About this task =
Each record should be output exactly, with every character kept.

Records from a dataset
------------------------------
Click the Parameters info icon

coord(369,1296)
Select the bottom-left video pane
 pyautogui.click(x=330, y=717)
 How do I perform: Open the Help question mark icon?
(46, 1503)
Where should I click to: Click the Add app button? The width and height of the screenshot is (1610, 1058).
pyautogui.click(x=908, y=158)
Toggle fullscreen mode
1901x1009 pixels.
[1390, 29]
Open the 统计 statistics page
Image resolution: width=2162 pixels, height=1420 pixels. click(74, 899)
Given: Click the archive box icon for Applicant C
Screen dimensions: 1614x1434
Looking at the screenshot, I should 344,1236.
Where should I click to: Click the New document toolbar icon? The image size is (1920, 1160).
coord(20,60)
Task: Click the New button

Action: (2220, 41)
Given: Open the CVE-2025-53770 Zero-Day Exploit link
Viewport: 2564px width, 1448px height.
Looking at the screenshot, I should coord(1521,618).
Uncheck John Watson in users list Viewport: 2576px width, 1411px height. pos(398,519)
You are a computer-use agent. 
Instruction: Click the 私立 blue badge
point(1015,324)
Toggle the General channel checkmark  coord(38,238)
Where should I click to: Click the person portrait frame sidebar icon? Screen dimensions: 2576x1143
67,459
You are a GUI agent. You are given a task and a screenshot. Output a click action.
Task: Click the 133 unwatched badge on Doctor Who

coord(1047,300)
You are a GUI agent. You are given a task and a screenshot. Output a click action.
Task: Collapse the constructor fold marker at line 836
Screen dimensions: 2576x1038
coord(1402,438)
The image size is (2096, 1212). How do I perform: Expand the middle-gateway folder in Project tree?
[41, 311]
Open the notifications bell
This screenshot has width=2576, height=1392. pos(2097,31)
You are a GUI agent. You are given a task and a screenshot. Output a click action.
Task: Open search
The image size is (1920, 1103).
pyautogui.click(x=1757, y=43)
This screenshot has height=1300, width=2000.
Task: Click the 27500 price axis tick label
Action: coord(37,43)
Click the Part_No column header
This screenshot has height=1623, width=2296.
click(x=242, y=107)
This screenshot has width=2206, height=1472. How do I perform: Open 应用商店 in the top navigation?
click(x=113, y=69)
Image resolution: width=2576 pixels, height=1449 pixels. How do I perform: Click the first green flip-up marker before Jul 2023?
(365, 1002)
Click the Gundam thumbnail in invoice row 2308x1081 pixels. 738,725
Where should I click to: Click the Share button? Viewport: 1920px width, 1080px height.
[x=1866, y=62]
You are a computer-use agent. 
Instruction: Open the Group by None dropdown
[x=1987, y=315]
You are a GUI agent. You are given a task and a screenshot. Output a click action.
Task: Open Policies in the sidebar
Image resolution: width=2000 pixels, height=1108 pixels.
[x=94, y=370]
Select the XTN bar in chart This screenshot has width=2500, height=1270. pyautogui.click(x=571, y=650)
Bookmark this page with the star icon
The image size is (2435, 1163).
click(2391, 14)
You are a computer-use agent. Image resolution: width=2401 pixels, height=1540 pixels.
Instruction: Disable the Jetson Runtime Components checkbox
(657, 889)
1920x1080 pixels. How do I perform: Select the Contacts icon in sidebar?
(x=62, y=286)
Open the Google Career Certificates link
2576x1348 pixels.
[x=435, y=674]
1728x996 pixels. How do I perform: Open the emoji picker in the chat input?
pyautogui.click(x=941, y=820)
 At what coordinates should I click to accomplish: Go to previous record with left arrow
------------------------------
Task output =
Click the Parameters info icon

coord(369,1296)
Select the bottom-left video pane
 pyautogui.click(x=330, y=717)
 How do I perform: Open the Help question mark icon?
(46, 1503)
Where should I click to: Click the Add app button? The width and height of the screenshot is (1610, 1058).
pyautogui.click(x=908, y=158)
Toggle fullscreen mode
1901x1009 pixels.
[1390, 29]
Open the 统计 statistics page
Image resolution: width=2162 pixels, height=1420 pixels. click(74, 899)
Given: Click the archive box icon for Applicant C
Screen dimensions: 1614x1434
Looking at the screenshot, I should 344,1236.
Where should I click to: Click the New document toolbar icon? The image size is (1920, 1160).
coord(20,60)
Task: Click the New button

Action: (2220, 41)
Given: Open the CVE-2025-53770 Zero-Day Exploit link
Viewport: 2564px width, 1448px height.
Looking at the screenshot, I should coord(1521,618).
Uncheck John Watson in users list Viewport: 2576px width, 1411px height. pos(398,519)
You are a computer-use agent. 
Instruction: Click the 私立 blue badge
point(1015,324)
Toggle the General channel checkmark  coord(38,238)
Where should I click to: Click the person portrait frame sidebar icon? Screen dimensions: 2576x1143
67,459
You are a GUI agent. You are given a task and a screenshot. Output a click action.
Task: Click the 133 unwatched badge on Doctor Who

coord(1047,300)
You are a GUI agent. You are given a task and a screenshot. Output a click action.
Task: Collapse the constructor fold marker at line 836
Screen dimensions: 2576x1038
coord(1402,438)
The image size is (2096, 1212). How do I perform: Expand the middle-gateway folder in Project tree?
[41, 311]
Open the notifications bell
This screenshot has width=2576, height=1392. pos(2097,31)
You are a GUI agent. You are given a task and a screenshot. Output a click action.
Task: Open search
The image size is (1920, 1103).
pyautogui.click(x=1757, y=43)
This screenshot has height=1300, width=2000.
Task: Click the 27500 price axis tick label
Action: coord(37,43)
Click the Part_No column header
This screenshot has height=1623, width=2296.
click(x=242, y=107)
This screenshot has width=2206, height=1472. How do I perform: Open 应用商店 in the top navigation?
click(x=113, y=69)
Image resolution: width=2576 pixels, height=1449 pixels. How do I perform: Click the first green flip-up marker before Jul 2023?
(365, 1002)
Click the Gundam thumbnail in invoice row 2308x1081 pixels. 738,725
Where should I click to: Click the Share button? Viewport: 1920px width, 1080px height.
[x=1866, y=62]
You are a computer-use agent. 
Instruction: Open the Group by None dropdown
[x=1987, y=315]
You are a GUI agent. You are given a task and a screenshot. Output a click action.
Task: Open Policies in the sidebar
Image resolution: width=2000 pixels, height=1108 pixels.
[x=94, y=370]
Select the XTN bar in chart This screenshot has width=2500, height=1270. pyautogui.click(x=571, y=650)
Bookmark this page with the star icon
The image size is (2435, 1163).
click(2391, 14)
You are a computer-use agent. Image resolution: width=2401 pixels, height=1540 pixels.
Instruction: Disable the Jetson Runtime Components checkbox
(657, 889)
1920x1080 pixels. How do I perform: Select the Contacts icon in sidebar?
(x=62, y=286)
Open the Google Career Certificates link
2576x1348 pixels.
[x=435, y=674]
1728x996 pixels. How do I perform: Open the emoji picker in the chat input?
pyautogui.click(x=941, y=820)
 At what coordinates should I click to accomplish: Go to previous record with left arrow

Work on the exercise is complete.